Molecular dissection of predicted interactions at the MyoA lever arm. (A) Schematic representation of ectopic versions of ELC1. N-terminal DDTy tags were fused to the ELC1 coding sequence, and mutations of key residues were introduced. (B) Immunofluorescence microscopy of intracellular cDKO-ELC parasites stably expressing ectopic wild-type and mutant DDTyELC1 proteins by the use of anti-Ty antibodies (green) and anti-GAP45 antibodies (red). (C and D) Parasites grown with or without 1.0 µg/ml ATc for 96 h and with 1.0 µM Shld-1 for at least 8 h prior to experiments. (C) Fixed-egress assay performed on intracellular vacuoles grown for 30 h prior to stimulation with 8 µM A23187 for 2.5 min. At least 100 vacuoles were counted per slide. WT, wild type. (D) Two-color invasion assay performed to determine percentages of invaded parasites after a 30-min infection period.
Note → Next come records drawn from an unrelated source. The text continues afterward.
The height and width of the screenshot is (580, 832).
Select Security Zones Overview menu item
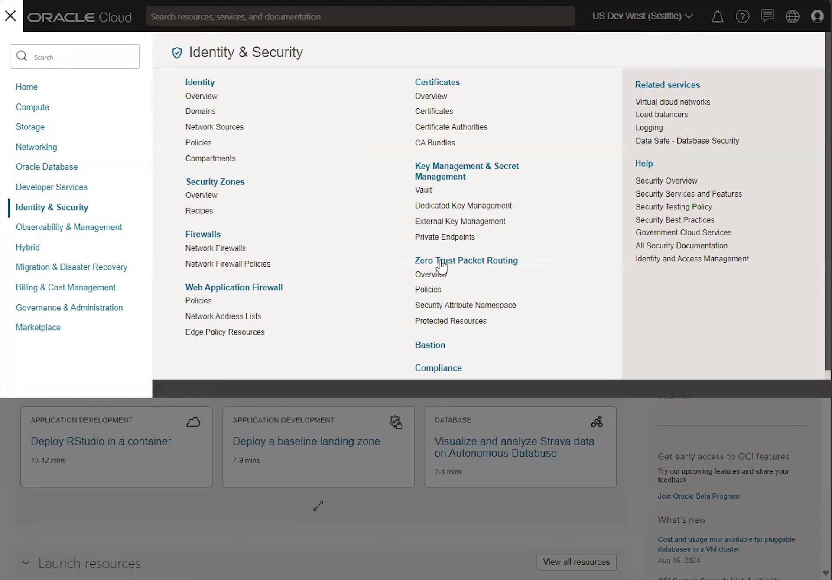[x=200, y=195]
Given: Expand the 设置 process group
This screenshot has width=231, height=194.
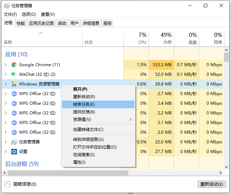Looking at the screenshot, I should click(x=6, y=152).
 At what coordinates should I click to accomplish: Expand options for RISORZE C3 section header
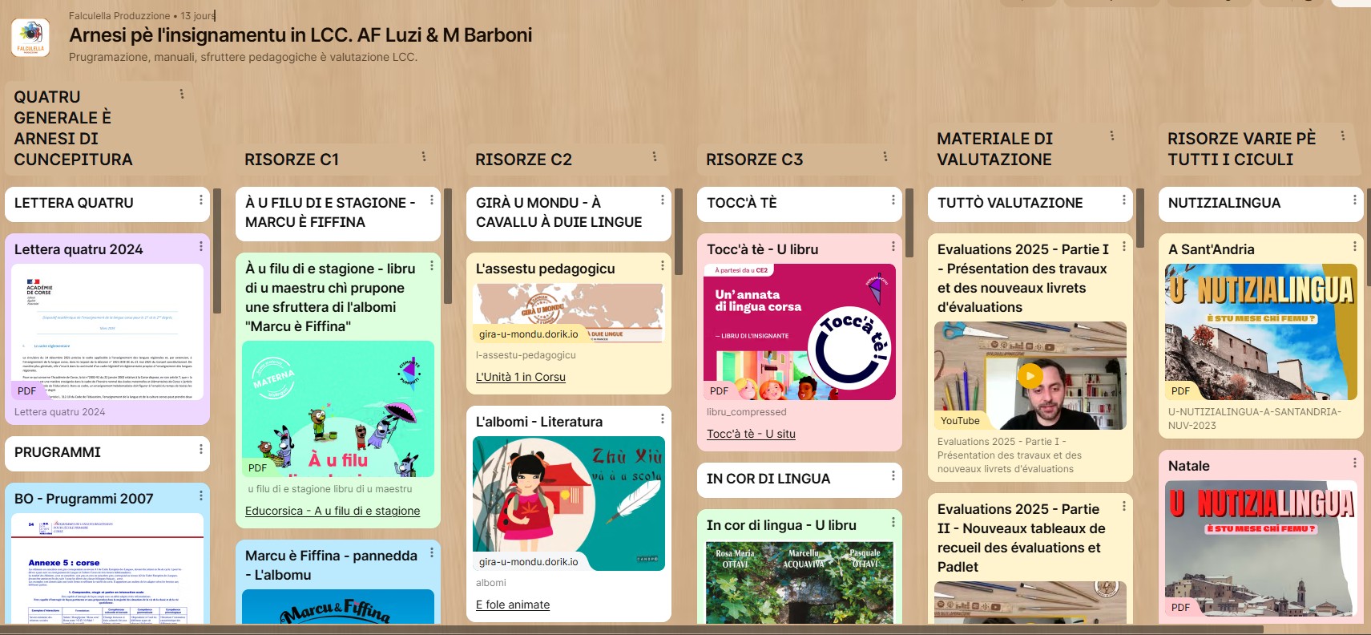tap(885, 157)
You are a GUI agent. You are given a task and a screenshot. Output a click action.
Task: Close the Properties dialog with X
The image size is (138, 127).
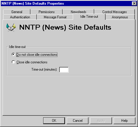pos(134,3)
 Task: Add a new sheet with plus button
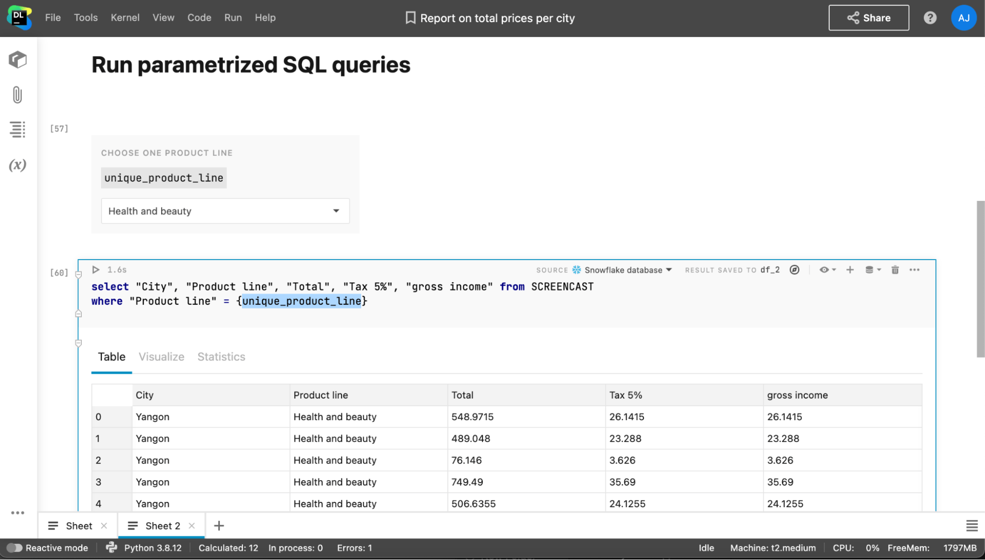click(219, 526)
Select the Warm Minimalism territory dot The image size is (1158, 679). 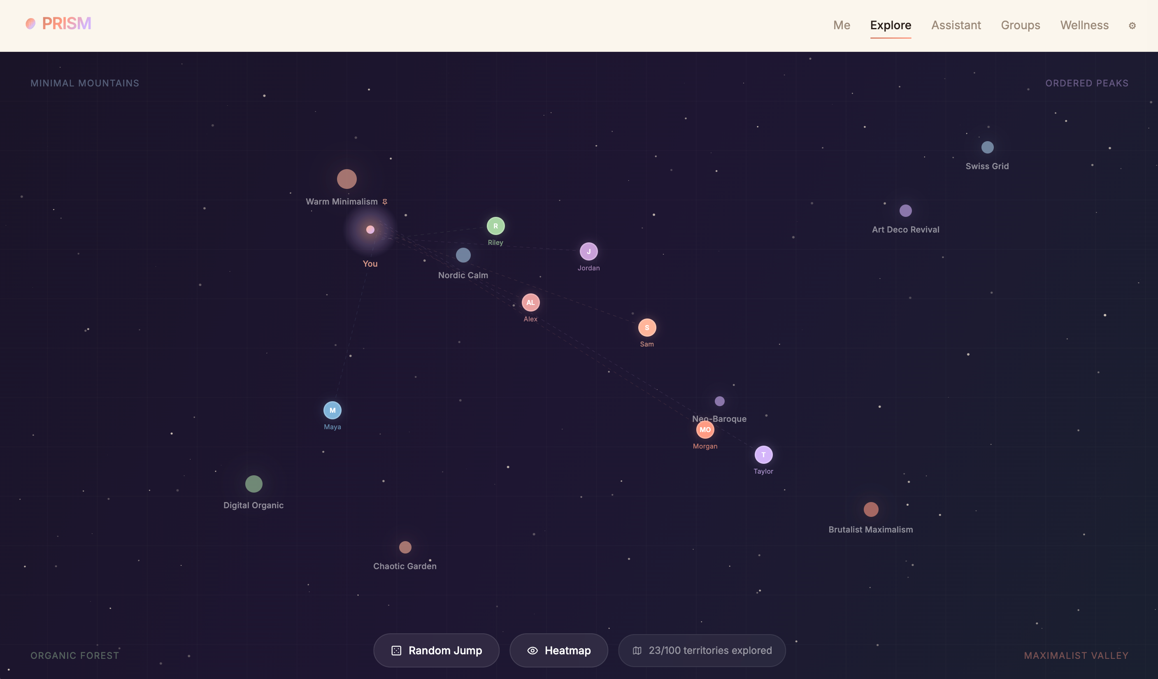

Numbers of invaded and total parasites were counted from >5 fields per slide. (E) Schematic representation of ectopic MLC1. N-terminal DDTy tags were fused to the MLC1 coding sequence, and mutations of key residues (Fig. 5A) were introduced. (F) Immunofluorescence microscopy of complemented MLC1 proteins with anti-Ty demonstrates peripheral localization and costaining with glideosome marker anti-GAP45. Bars, 5 µm. (G) Egress assay of MLC1 KO parasites (11) expressing wild-type and mutant MLC1 as shown in panel E. Parasites were treated with 50 µM rapamycin for 4 h and then grown without rapamycin for ~96 h prior to egress. DDTyMLC1 proteins were stabilized by 1.0 µM Shld-1 for >8 h prior to egress. The experiments represented in panels C, D, and G used duplicate (C and D) or triplicate (G) slides per experiment. Columns represent mean percentages of the results from 3 to 4 independent experiments. Error bars represent ± SEM.

FIG 7

Intermolecular interactions at the MyoA lever arm are important for Toxoplasma gliding motility. Tachyzoite motility assays were performed by live video microscopy. (A and B) Mean percentages of motile parasites counted for 2 to 3 videos/experiment and for 3 separate experiments. Error bars represent ± SEM. (C and D) Mean values were determined by automatic tracking of individual parasites using the MTrackJ plugin for ImageJ. Values were determined from 2 to 3 videos/experiment, where n = 3 independent experiments. Error bars represent ± SEM. (E) Instantaneous speed of representative individual parasites tracked as described for panels C and D.

FIG 8

Model of the Toxoplasma MyoA glideosome. The composition of the MyoA glideosome in Toxoplasma tachyzoites, localized at the parasite periphery in the space between the plasma membrane (PM) and inner membrane complex (IMC), is shown.